Everything from the line that contains "The height and" to the final line of the data, both ends included, must be set down exactly, apart from the pictures.

+++ RECORDS TO USE +++

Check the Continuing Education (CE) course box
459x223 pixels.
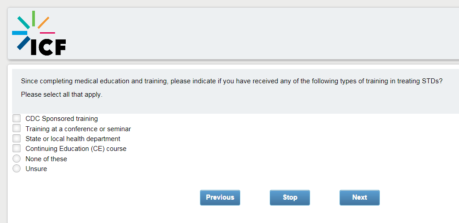[x=17, y=148]
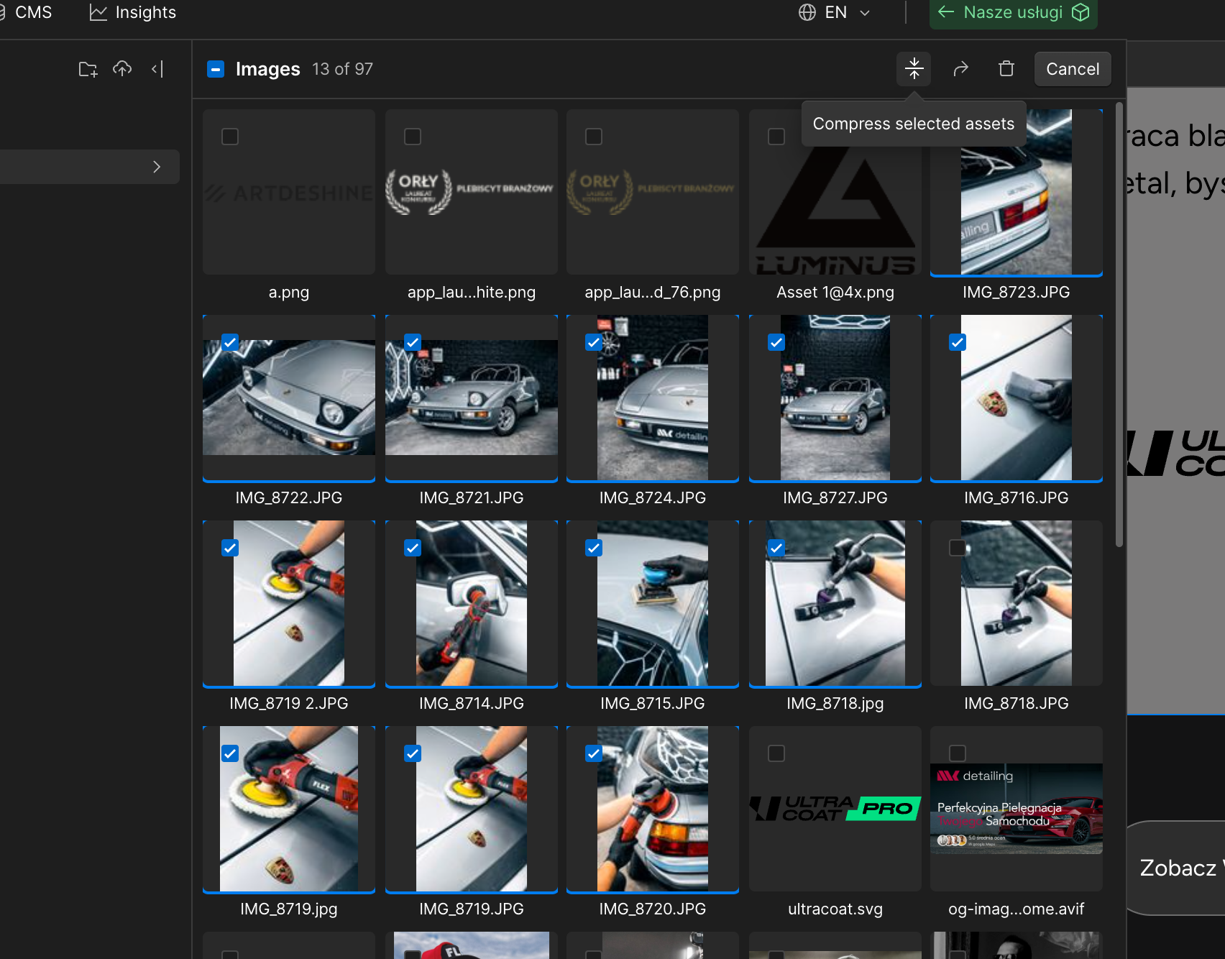Image resolution: width=1225 pixels, height=959 pixels.
Task: Select the a.png checkbox
Action: [x=230, y=137]

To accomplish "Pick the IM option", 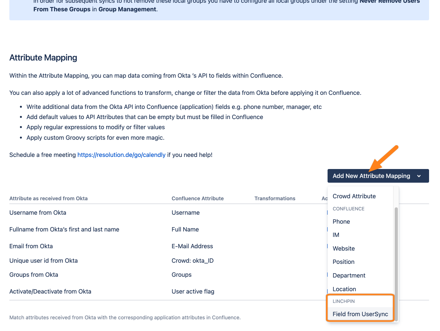I will tap(336, 235).
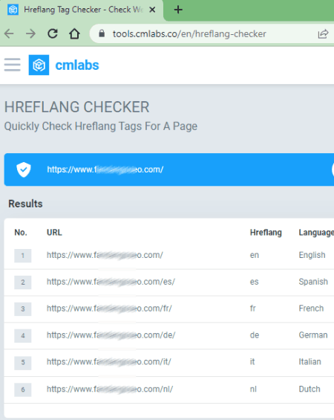Open the browser home page icon

pyautogui.click(x=74, y=33)
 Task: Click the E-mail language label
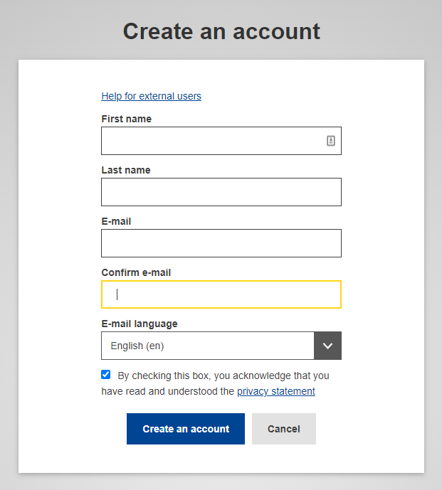coord(140,324)
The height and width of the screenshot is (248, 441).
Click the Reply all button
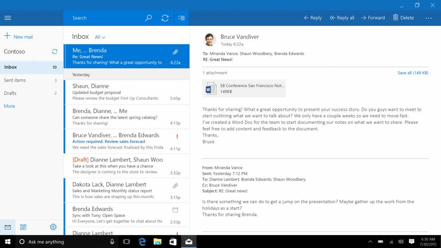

+++

[TASK OUTPUT]
The height and width of the screenshot is (248, 441).
Click the Reply all button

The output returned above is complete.